New 2025 report uncovering why women retire with less, and how we can change it.

The gender pensions gap remains one of the least recognised inequalities in the UK, twice the size of the gender pay gap, yet barely acknowledged.


Our new report, She’s Earned It: Solving the gender pensions gap, explores how a lifetime of inequality leaves women saving less, retiring later, and feeling less secure: not because of choice, but because the system wasn’t designed with them in mind.

Inside the free report.

Drawing on research with 2,000 UK adults, the report reveals the scale and complexity of the pensions gap, and the urgent need for change.

Belief and awareness

Only half of UK adults believe the gender pensions gap exists, including just 56% of women.
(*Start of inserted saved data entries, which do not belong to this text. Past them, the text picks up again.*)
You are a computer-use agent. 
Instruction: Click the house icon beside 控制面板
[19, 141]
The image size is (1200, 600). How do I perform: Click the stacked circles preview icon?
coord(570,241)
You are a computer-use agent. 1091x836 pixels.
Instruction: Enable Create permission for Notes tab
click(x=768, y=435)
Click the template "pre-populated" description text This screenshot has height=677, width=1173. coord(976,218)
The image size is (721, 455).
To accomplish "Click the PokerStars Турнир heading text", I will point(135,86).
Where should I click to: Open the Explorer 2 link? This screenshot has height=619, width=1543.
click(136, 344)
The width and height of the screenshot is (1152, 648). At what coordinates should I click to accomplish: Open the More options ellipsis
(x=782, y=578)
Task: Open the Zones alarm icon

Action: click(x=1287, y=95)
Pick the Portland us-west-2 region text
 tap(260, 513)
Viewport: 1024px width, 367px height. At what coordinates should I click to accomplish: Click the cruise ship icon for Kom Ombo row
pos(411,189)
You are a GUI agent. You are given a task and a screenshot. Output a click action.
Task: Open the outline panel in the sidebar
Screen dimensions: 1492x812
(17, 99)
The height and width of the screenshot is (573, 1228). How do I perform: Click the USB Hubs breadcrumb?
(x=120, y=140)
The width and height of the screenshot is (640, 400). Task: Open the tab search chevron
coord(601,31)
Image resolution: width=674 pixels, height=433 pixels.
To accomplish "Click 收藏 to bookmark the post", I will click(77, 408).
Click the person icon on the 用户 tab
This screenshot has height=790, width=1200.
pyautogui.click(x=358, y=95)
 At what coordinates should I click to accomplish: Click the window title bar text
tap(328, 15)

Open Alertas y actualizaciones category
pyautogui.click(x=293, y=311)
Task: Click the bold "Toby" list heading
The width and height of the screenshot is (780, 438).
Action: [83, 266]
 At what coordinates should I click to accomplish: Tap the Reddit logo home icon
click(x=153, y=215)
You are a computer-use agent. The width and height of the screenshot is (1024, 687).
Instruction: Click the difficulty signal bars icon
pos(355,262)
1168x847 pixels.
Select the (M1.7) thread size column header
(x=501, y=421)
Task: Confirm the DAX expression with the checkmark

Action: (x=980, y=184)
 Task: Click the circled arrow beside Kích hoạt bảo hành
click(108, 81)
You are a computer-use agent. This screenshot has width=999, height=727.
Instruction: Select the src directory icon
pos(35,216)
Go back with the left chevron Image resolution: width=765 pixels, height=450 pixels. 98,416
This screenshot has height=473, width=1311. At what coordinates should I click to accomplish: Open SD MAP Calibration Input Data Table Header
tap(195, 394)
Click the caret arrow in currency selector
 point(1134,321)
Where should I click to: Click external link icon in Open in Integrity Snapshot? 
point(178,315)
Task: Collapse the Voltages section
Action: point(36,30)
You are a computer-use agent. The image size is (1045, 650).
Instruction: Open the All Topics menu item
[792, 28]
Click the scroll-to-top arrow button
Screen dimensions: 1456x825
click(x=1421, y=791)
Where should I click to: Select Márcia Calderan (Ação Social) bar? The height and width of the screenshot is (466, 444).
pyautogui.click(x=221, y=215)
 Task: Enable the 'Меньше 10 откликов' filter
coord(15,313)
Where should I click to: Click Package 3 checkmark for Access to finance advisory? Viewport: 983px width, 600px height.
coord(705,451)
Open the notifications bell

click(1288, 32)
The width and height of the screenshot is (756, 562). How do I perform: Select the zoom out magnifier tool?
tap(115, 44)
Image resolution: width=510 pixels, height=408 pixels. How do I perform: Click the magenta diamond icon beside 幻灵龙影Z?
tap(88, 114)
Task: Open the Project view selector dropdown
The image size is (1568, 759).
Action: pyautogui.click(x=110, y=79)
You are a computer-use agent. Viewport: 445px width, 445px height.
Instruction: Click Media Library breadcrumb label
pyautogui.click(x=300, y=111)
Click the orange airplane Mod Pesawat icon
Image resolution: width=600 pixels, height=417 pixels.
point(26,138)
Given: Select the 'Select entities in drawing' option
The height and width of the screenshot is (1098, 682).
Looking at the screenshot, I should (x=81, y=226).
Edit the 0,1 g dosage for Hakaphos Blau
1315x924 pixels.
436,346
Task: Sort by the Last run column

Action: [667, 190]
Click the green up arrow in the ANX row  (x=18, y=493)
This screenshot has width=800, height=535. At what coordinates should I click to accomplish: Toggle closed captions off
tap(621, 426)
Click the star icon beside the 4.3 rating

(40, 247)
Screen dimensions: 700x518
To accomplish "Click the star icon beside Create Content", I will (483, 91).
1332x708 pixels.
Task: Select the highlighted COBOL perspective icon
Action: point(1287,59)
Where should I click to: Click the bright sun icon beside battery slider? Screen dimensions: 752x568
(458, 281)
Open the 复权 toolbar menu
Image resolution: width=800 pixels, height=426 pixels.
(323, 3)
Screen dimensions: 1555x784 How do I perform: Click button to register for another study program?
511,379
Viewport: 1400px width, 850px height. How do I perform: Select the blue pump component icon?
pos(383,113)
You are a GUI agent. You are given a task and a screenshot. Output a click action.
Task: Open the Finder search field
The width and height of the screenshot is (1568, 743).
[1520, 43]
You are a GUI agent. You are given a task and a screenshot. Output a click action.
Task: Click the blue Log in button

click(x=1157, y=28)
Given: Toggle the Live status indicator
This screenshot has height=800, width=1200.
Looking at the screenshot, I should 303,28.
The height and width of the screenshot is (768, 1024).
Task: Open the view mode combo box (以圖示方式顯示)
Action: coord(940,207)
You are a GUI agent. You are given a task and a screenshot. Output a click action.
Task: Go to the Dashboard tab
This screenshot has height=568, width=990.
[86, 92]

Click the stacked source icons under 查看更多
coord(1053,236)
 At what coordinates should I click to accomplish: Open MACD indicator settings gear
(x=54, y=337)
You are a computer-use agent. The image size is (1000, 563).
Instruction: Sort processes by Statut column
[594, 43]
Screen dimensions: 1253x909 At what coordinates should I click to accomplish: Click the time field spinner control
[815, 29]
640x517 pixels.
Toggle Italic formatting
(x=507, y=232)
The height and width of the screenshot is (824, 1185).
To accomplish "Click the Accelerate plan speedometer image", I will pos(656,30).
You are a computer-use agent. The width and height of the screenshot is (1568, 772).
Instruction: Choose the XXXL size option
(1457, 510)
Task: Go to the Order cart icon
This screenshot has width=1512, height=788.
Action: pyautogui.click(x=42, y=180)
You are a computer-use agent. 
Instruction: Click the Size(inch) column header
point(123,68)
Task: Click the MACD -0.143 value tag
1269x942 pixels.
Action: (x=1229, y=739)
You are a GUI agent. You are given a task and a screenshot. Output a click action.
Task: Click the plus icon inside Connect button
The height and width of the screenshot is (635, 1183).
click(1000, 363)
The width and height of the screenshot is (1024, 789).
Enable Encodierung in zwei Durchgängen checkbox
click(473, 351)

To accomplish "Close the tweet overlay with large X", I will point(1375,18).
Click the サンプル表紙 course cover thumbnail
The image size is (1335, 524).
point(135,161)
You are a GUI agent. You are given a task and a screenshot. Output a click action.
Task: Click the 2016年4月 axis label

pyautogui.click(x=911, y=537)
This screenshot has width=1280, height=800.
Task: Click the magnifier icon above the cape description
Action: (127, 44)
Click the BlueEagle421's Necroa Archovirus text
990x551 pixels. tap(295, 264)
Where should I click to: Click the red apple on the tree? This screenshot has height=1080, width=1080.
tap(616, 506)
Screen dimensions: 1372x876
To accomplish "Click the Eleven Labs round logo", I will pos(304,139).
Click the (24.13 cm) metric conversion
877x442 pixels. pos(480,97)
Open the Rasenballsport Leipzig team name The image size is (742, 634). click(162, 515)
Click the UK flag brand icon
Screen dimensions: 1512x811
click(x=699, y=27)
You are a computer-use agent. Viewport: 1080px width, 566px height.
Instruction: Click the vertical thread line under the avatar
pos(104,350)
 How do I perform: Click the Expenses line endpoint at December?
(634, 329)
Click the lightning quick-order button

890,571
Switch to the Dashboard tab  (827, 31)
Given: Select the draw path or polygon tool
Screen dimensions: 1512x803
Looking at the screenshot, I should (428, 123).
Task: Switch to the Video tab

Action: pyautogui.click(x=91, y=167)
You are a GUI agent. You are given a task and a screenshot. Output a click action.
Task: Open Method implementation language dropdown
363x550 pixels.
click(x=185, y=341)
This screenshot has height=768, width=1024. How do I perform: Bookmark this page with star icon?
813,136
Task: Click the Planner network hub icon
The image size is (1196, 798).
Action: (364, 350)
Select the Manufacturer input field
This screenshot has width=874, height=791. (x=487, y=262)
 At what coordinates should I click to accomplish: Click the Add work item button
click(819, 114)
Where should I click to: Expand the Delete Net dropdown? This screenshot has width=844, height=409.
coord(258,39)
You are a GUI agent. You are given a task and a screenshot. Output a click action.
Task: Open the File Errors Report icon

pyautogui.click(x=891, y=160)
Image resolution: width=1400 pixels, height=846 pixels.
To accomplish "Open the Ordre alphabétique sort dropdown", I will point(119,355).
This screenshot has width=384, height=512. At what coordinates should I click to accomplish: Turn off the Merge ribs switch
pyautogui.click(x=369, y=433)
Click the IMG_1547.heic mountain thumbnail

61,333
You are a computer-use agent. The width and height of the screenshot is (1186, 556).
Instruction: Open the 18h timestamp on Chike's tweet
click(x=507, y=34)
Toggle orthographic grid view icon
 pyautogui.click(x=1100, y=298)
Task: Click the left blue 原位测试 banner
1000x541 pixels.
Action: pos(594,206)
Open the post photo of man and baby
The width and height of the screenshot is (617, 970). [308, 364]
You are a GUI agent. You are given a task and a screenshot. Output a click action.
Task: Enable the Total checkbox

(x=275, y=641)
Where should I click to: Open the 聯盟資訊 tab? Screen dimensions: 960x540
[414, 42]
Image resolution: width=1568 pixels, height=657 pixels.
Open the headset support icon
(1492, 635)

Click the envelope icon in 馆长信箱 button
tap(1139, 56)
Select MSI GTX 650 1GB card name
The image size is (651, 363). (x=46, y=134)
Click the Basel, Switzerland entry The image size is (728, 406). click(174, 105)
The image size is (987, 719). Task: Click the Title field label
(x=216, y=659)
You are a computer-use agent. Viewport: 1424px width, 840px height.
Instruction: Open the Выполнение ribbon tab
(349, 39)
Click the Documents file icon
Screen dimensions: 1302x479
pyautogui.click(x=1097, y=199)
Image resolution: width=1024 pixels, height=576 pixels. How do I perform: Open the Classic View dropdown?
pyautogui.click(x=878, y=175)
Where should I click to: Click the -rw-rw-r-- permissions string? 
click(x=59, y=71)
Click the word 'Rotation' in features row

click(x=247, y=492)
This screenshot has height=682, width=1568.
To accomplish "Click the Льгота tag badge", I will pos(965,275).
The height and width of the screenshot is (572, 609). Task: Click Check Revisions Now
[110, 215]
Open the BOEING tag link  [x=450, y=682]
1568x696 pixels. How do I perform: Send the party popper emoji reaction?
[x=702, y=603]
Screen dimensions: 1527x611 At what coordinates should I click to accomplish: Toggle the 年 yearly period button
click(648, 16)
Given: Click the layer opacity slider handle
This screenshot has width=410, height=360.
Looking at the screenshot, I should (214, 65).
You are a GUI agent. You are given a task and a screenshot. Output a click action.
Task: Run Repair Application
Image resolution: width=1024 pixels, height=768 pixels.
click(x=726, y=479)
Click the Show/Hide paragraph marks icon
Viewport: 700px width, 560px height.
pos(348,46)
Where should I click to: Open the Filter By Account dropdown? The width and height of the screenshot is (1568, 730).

The issue is real, but invisible to many.

Pensions and savings

1 in 4 women in the UK have no pension at all, and the gap starts early: among 18–24-year-olds, 4% more men already have a pension. By retirement age, 14% more men are covered than women.

Cost of catching up

Women would need to work 19 more years to achieve pension parity with men - a gap they shouldn’t be responsible for making up.

Financial security

Nearly half of women (47%) worry about their financial security in later life, and only one in four feel they’re saving enough. Confidence falls even further among older women, with just 22% feeling secure about their retirement.

Knowledge and support gaps

Only 29% of women feel knowledgeable about pensions, and just 25% know how to access advice relevant to their situation. Even when women want to act, the support often isn’t there.

The demand for change

The appetite for reform is overwhelming. 63% of women say they want better financial education and tailored pension advice, and 62% believe the government must do more to support women’s pensions.

Why it matters now.

This isn’t about women working less. It’s about systems that haven’t caught up. Career breaks, part-time work, and unpaid care continue to penalise women, creating decades of lost savings and growing financial anxiety.

 

Women aren’t asking for more: they’re asking for what they’ve already earned. Closing the gender pensions gap will take awareness, reform, and action from everyone shaping the financial future.